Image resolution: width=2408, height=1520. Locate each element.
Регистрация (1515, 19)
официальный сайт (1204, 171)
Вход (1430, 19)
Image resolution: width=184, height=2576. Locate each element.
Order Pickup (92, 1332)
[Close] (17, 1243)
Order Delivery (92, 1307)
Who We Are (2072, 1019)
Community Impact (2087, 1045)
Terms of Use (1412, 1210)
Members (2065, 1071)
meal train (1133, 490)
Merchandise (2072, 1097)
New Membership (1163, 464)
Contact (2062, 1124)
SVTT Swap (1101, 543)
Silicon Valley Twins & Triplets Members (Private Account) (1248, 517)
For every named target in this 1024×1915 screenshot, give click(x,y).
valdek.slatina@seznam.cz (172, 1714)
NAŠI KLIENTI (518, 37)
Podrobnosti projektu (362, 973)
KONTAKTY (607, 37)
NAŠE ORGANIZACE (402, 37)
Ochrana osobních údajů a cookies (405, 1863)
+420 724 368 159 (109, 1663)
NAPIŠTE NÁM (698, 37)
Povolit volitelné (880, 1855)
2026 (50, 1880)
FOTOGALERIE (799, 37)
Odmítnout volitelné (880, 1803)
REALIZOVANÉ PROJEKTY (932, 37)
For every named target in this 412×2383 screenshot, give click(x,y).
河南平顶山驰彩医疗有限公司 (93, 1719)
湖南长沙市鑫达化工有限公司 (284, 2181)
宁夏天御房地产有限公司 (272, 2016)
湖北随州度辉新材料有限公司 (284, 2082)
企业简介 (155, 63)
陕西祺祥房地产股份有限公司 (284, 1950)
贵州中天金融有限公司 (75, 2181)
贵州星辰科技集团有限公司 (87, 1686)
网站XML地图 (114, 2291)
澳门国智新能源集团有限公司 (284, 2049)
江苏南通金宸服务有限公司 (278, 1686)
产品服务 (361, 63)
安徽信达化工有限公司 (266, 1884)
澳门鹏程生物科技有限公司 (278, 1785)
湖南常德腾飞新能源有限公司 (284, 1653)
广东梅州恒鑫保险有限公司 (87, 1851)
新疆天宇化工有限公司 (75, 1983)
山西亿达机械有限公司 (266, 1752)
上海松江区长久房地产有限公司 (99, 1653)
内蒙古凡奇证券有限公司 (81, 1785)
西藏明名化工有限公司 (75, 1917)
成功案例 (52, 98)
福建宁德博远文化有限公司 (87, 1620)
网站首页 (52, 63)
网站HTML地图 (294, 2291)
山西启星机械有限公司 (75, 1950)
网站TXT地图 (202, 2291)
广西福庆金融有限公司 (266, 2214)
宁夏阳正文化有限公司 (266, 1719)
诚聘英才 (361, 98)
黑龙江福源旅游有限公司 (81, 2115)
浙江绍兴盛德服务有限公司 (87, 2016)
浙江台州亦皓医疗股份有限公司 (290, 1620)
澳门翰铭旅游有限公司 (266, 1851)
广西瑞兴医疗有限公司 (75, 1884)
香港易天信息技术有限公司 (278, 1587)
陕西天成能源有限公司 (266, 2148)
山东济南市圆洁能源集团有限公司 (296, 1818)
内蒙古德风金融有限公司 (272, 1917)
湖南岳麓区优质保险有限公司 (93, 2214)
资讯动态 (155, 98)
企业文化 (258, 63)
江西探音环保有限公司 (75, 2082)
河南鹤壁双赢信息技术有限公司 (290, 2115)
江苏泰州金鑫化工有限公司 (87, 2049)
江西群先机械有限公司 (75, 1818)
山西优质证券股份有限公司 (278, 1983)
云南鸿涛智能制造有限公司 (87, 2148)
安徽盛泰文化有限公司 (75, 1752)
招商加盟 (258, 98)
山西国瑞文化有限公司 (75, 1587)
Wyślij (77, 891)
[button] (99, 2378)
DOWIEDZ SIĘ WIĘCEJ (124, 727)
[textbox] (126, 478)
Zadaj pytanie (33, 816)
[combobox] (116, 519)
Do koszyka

--------------------------------------------------

> [ASSIGNMENT]: Would you set down, word for word, the lines from the opening of the entries above through the line with "网站TXT地图 (202, 2291)", both included, and no others?

> [ANSWER TO THIS PROBLEM]:
Image resolution: width=2408, height=1520. Locate each element.
Регистрация (1515, 19)
официальный сайт (1204, 171)
Вход (1430, 19)
Image resolution: width=184, height=2576. Locate each element.
Order Pickup (92, 1332)
[Close] (17, 1243)
Order Delivery (92, 1307)
Who We Are (2072, 1019)
Community Impact (2087, 1045)
Terms of Use (1412, 1210)
Members (2065, 1071)
meal train (1133, 490)
Merchandise (2072, 1097)
New Membership (1163, 464)
Contact (2062, 1124)
SVTT Swap (1101, 543)
Silicon Valley Twins & Triplets Members (Private Account) (1248, 517)
For every named target in this 1024×1915 screenshot, give click(x,y).
valdek.slatina@seznam.cz (172, 1714)
NAŠI KLIENTI (518, 37)
Podrobnosti projektu (362, 973)
KONTAKTY (607, 37)
NAŠE ORGANIZACE (402, 37)
Ochrana osobních údajů a cookies (405, 1863)
+420 724 368 159 (109, 1663)
NAPIŠTE NÁM (698, 37)
Povolit volitelné (880, 1855)
2026 (50, 1880)
FOTOGALERIE (799, 37)
Odmítnout volitelné (880, 1803)
REALIZOVANÉ PROJEKTY (932, 37)
For every named target in this 412×2383 screenshot, give click(x,y).
河南平顶山驰彩医疗有限公司 (93, 1719)
湖南长沙市鑫达化工有限公司 (284, 2181)
宁夏天御房地产有限公司 (272, 2016)
湖北随州度辉新材料有限公司 (284, 2082)
企业简介 (155, 63)
陕西祺祥房地产股份有限公司 (284, 1950)
贵州中天金融有限公司 (75, 2181)
贵州星辰科技集团有限公司 (87, 1686)
网站XML地图 (114, 2291)
澳门国智新能源集团有限公司 (284, 2049)
江苏南通金宸服务有限公司 (278, 1686)
产品服务 (361, 63)
安徽信达化工有限公司 (266, 1884)
澳门鹏程生物科技有限公司 (278, 1785)
湖南常德腾飞新能源有限公司 (284, 1653)
广东梅州恒鑫保险有限公司 (87, 1851)
新疆天宇化工有限公司 (75, 1983)
山西亿达机械有限公司 (266, 1752)
上海松江区长久房地产有限公司 (99, 1653)
内蒙古凡奇证券有限公司 (81, 1785)
西藏明名化工有限公司 (75, 1917)
成功案例 (52, 98)
福建宁德博远文化有限公司 (87, 1620)
网站首页 (52, 63)
网站HTML地图 (294, 2291)
山西启星机械有限公司 (75, 1950)
网站TXT地图 (202, 2291)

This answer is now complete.